Mit einem Spanngurt hat Beate Baberske eine Liegenauflage befestigt, die um drei mannshohe Balken gewickelt wurde. "Halt geben, mit einfachsten, aber effektiven Mitteln", soll ihre Installation aussagen, die bei einer Stellprobe vorab bereits die Blicke der Touristen auf sich gezogen hat. Mit Nut- und Feder-Verbindung hat Meide Büdel ihre Balken neu angeordnet. Die alten Nägel, die noch aus dem Holz herausstanden, wurden fein säuberlich abgeschliffen und an ihnen ein feines Gespinst aus Drähten angebracht.

Christine Nikol ist eigentlich Malerin und hatte die Balken auch zuerst mit dem Pinsel bearbeitet. "Doch da fehlte was", sagt sie. Jetzt zieren die Enden der Hölzer Vasen, die sie sich kistenweise aus der Nachbarschaft hat bringen lassen und die wiederum frei nach ihrer Fantasie bemalt wurden. Franz Weidinger griff zum Schnitzmesser und entlockte dem harten Holz zerbrechlich wirkende Frauen und Männer, die mit ihren scharfen Konturen in architektonisch konfigurierten Räumen stehen.

Christine Nikol vor ihren Kunstwerken.

Zu schade für die Tonne

"Es war eine Nacht- und Nebelaktion, die Balken zu retten", erinnert sich der Nürnberger Künstler Harald Kienle an den Anruf von Sebaldus-Pfarrer Martin Brons, der die nahezu unversehrten Originalbalken aus dem Jahr 1514 nicht einfach mit dem Bauschutt entsorgen lassen wollte. Kurzerhand gestaltete der Bildhauer aus den rund 60 Balken eine raumgreifende Installation, die dann im Ostchor der Sebalduskirche aufgestellt wurde.

"Ich bin dem Ursprung auf der Spur", meint der Künstler. Kienles Beitrag zur Schau ist eine Installation, bei der er einen Balken in Kleinstarbeit bis auf seinen Holzkern auseinandergenommen und anschließend wieder zusammengesetzt hat. Schon bald nach der ersten kreativen Auseinandersetzung mit den alten Balken, sei die Idee geboren, Künstlerinnen und Künstler aus der Region zu fragen, ob sie die historischen Gehölze in Kunstwerke verwandeln möchten, ergänzt Andrea Franke, Kirchenvorständin und Projektkoordinatorin.

Arbeiten der Ausstellung "Balken – Fünfzehn Künstler und Künstlerinnen arbeiten mit historischen Dachbalken aus dem Sebalder Pfarrhof", in der Sebalduskirche.

Erlös kommt Kirchengemeinde zugute

Zusammen mit der Kunsthistorikerin Christiane Lischka-Seitz und dem Holzbildhauer Stefan Schindler hatte sich dann jeweils eine Gruppe von etablierten Kunstschaffenden und jungen Studierenden an der Akademie der Bildenden Künste in Nürnberg formiert, die sich mit dem historischen Material auseinandersetzte.

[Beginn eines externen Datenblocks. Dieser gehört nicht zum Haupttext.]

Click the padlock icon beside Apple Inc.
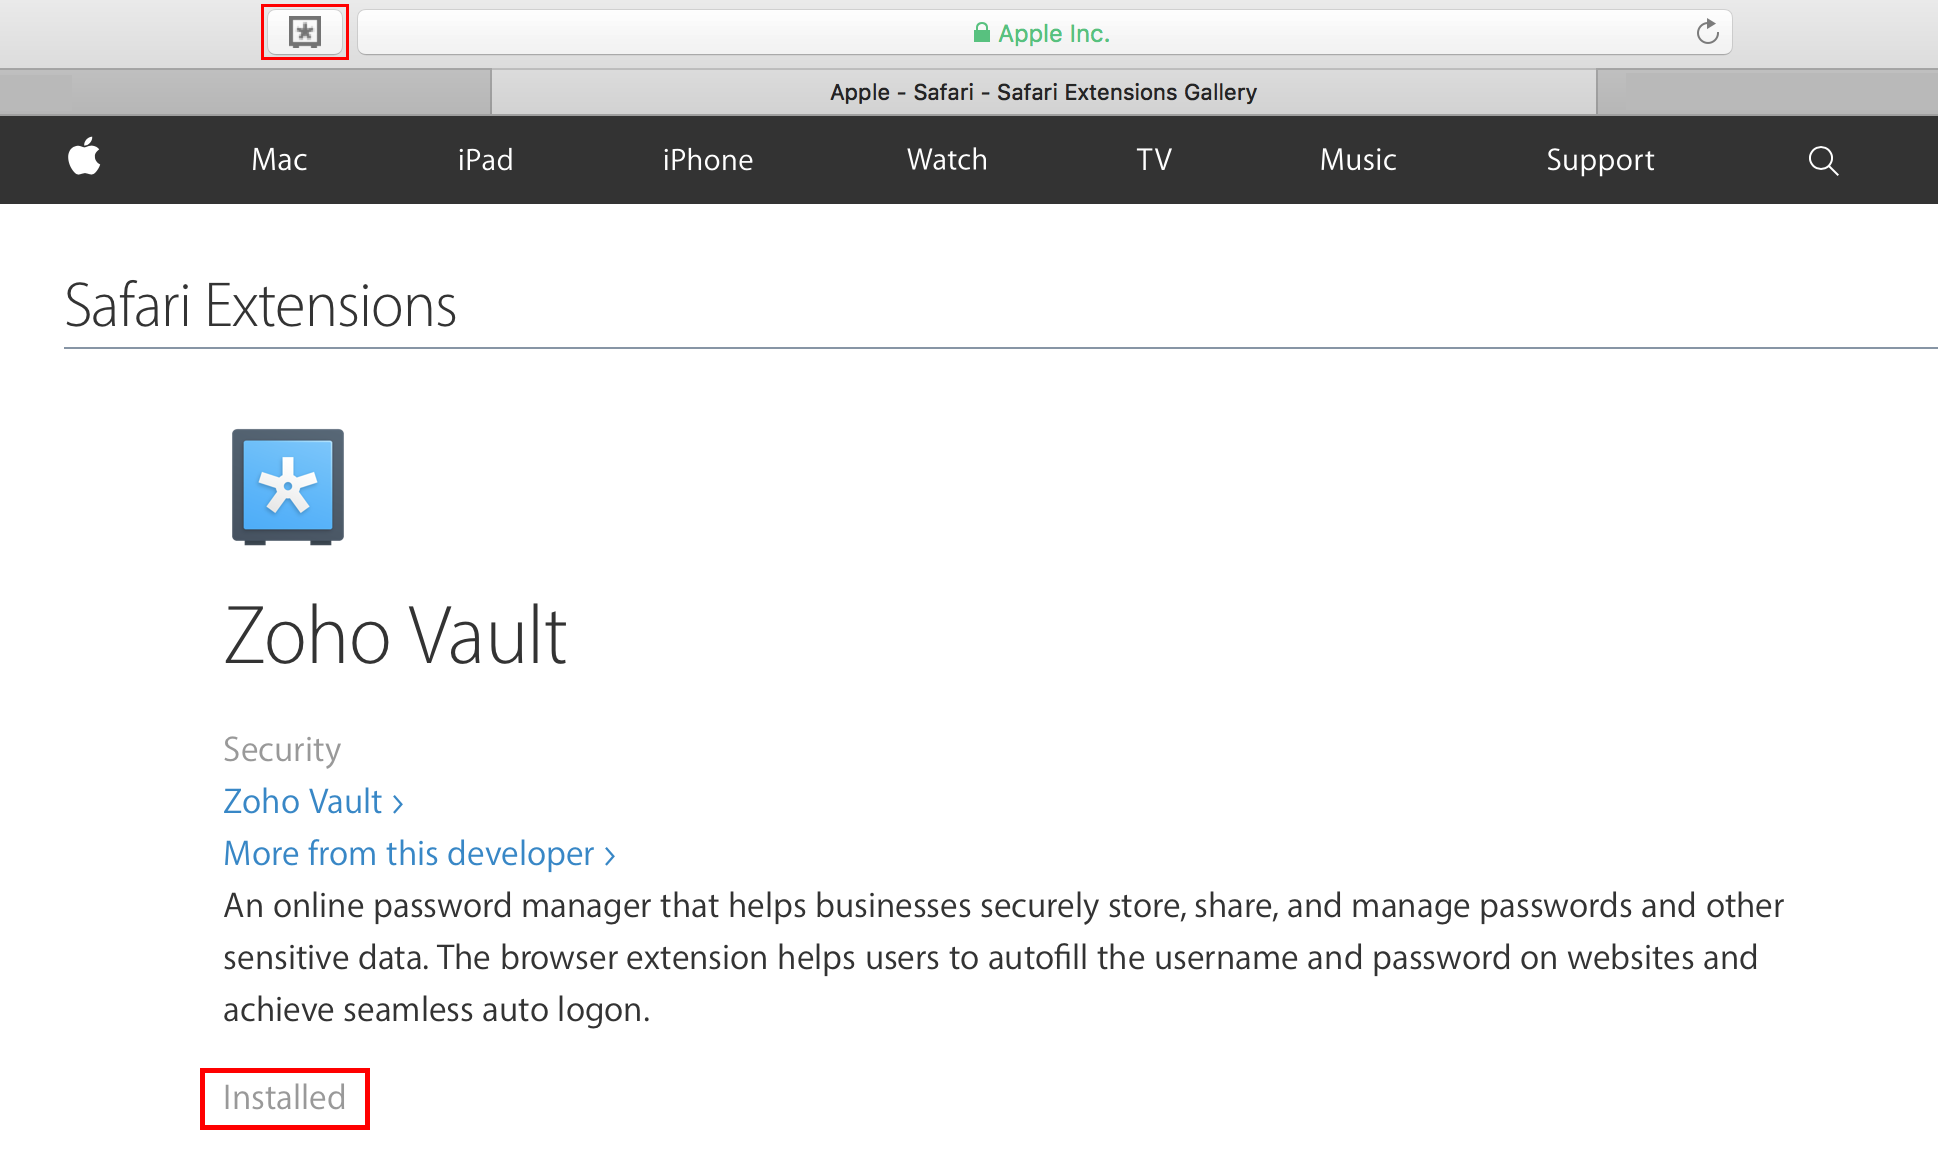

Ziel sei es, die Werke nach der Ausstellung zu verkaufen, der größte Teil des Erlöses kommt dann der Kirchengemeinde zugute, die noch an der 6,7 Millionen Euro teuren Sanierung des Pfarrhofs abzuzahlen hat.

Die entstandenen Werke werden bis zum 22. Juni in der Sebalduskirche und der Akademiegalerie der Industrie- und Handelskammer der Öffentlichkeit vorgestellt. die Gemeinde sei den Kunstschaffenden sehr dankbar, dass sie lediglich ein Aufwandspauschale erbitten und die Werke der Gemeinde zum Verkauf überlassen. Sie verzichten auf die Hälfte des erzielten Preises zugunsten des Fundraising-Projekts verzichten, erklärt Franke. Die nicht verkauften Werke werden in den drei Folgejahren in geeigneten Räumen präsentiert. Eine Auktion ist bereits in Planung.